■ **READING PASSAGE**
§ §

Mark Tooley speaks with Lauren Turek, author of To Bring the Good News to All Nations: Evangelical Influence of Human Rights and U.S. Foreign Relations.

MT: Hello, this is Mark Tooley, editor of Providence: A Journal of Christianity and American Foreign Policy, with the pleasure today of interviewing Lauren Turek, professor at Trinity University in San Antonio, Texas about her – I’ll call it a new book but it’s been out a couple of years now – To Bring the Good News to All Nations about the influence of evangelicals in American foreign policy over the last half century, a fascinating story. Lauren, thank you for writing the book and for being available for this conversation.

LT: Thank you so much for inviting me! I’m really excited to be here with you today.

MT: First of all, what provoked your interest in evangelical influence in American foreign policy?

LT: So I started to do some research into the history of U.S. foreign policy as a grad student and I was working on the issue of détente, so U.S. efforts to relax tensions with the Soviet Union and also rapprochement with China in the 70s. And I saw the expected groups that I thought would be kind of opposed to détente – there were Jewish activist groups that were really concerned about détente, scientists, and assorted others. But I was very surprised to see evangelical opposition to détente. And I said, usually when I think of evangelical engagement on politics, it’s issues related to abortion or prayer in school, you know, hot button social issues. Or if we’re thinking about foreign policy it’s often relations with Israel. But here are American evangelicals engaging on a very different foreign policy topic; I wonder why. I wonder what else they were interested in. And that just led me down this path to explore all the different ways in which evangelicals in the 70s were getting increasingly engaged in foreign policy, to the point where they became at one point a fairly powerful lobby on a range of policy issues, particularly related to religious freedom and trade issues with repressive countries like the Soviet Union and others. So that just opened the door for me. It really started there with a sort of grad school question and surprise that I found in my research, and it led to this larger book project.

§ §

■ **RECORDS FOR THE EXERCISE**
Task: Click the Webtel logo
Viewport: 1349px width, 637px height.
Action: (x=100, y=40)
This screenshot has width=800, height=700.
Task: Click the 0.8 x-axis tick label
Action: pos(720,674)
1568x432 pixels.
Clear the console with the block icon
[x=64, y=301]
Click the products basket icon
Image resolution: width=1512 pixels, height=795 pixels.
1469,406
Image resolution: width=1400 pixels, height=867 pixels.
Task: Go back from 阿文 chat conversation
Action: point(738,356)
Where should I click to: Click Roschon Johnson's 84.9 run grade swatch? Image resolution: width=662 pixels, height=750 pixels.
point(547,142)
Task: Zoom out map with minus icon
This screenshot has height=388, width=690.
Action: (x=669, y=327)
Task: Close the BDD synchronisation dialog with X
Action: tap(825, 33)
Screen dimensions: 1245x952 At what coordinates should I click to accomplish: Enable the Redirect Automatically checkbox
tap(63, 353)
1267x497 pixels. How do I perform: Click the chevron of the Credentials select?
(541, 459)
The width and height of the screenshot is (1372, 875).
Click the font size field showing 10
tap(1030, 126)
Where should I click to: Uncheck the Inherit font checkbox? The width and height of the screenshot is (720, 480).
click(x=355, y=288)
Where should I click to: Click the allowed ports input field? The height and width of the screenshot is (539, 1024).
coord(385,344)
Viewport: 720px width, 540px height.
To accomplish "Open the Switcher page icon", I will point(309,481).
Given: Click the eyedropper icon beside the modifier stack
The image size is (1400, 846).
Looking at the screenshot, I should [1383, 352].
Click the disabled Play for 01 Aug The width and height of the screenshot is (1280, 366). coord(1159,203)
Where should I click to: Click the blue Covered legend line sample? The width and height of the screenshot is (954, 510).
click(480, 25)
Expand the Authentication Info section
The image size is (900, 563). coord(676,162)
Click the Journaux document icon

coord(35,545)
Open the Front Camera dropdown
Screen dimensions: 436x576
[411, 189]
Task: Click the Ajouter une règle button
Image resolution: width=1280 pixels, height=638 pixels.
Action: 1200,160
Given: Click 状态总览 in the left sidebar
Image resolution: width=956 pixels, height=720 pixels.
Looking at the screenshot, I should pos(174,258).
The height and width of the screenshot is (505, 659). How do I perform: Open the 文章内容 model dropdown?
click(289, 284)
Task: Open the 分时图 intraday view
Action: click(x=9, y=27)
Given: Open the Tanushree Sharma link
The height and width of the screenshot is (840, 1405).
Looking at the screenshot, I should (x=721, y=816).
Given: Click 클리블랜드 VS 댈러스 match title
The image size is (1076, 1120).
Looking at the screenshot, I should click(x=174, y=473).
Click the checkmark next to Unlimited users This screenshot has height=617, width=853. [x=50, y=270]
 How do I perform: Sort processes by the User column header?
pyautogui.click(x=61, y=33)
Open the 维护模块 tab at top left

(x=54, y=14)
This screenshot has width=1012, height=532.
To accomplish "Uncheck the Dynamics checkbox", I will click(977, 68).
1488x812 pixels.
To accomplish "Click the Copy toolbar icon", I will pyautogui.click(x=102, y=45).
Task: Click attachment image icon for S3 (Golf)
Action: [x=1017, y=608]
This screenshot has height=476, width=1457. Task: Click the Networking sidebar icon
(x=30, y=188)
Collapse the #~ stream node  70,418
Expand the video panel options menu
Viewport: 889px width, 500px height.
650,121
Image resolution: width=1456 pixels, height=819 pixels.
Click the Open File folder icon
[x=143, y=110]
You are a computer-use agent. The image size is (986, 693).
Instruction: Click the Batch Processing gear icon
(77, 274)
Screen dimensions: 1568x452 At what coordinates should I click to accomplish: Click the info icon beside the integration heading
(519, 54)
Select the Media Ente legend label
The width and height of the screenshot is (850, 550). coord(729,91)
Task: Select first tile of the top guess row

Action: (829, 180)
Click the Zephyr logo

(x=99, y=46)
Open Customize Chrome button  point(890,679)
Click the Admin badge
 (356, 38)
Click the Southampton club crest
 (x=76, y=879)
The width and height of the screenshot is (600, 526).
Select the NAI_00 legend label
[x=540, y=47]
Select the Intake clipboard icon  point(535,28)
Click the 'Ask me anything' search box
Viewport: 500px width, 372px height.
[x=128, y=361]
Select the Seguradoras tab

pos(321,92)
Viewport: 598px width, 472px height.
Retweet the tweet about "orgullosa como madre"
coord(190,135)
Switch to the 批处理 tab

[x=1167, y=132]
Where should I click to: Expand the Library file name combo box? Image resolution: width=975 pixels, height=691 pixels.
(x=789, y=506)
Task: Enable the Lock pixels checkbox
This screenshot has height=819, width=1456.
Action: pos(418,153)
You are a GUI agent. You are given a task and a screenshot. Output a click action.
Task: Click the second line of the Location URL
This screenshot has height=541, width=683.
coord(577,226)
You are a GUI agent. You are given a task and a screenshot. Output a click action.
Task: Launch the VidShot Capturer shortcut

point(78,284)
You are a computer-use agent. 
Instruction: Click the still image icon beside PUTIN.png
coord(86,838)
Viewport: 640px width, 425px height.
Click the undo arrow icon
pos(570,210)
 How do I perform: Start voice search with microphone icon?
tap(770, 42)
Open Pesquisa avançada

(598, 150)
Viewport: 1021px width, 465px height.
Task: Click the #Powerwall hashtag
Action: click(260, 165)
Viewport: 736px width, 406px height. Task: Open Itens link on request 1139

§ §

■ **TASK SET**
A. Answer these questions from the interview:
(i) At which university does Lauren Turek teach?
(ii) What publication does Mark Tooley edit?
(iii) What topic was Turek researching as a grad student when she noticed evangelical opposition to it?
B. In the records, convert the part that opens with the line containing "How do I perform: Sort" and closes with the line containing "will click(977, 68)." into a Markdown table with the columns No. and Line. Leave out blank lines.

■ **ANSWERS FOR THIS EXERCISE**
A.
(i) Trinity University in San Antonio, Texas
(ii) Providence: A Journal of Christianity and American Foreign Policy
(iii) Détente, meaning U.S. efforts to relax tensions with the Soviet Union, along with rapprochement with China in the 70s

B.
| No. | Line |
|---|---|
| 1 |  How do I perform: Sort processes by the User column header? |
| 2 | pyautogui.click(x=61, y=33) |
| 3 | Open the 维护模块 tab at top left |
| 4 | (x=54, y=14) |
| 5 | This screenshot has width=1012, height=532. |
| 6 | To accomplish "Uncheck the Dynamics checkbox", I will click(977, 68). |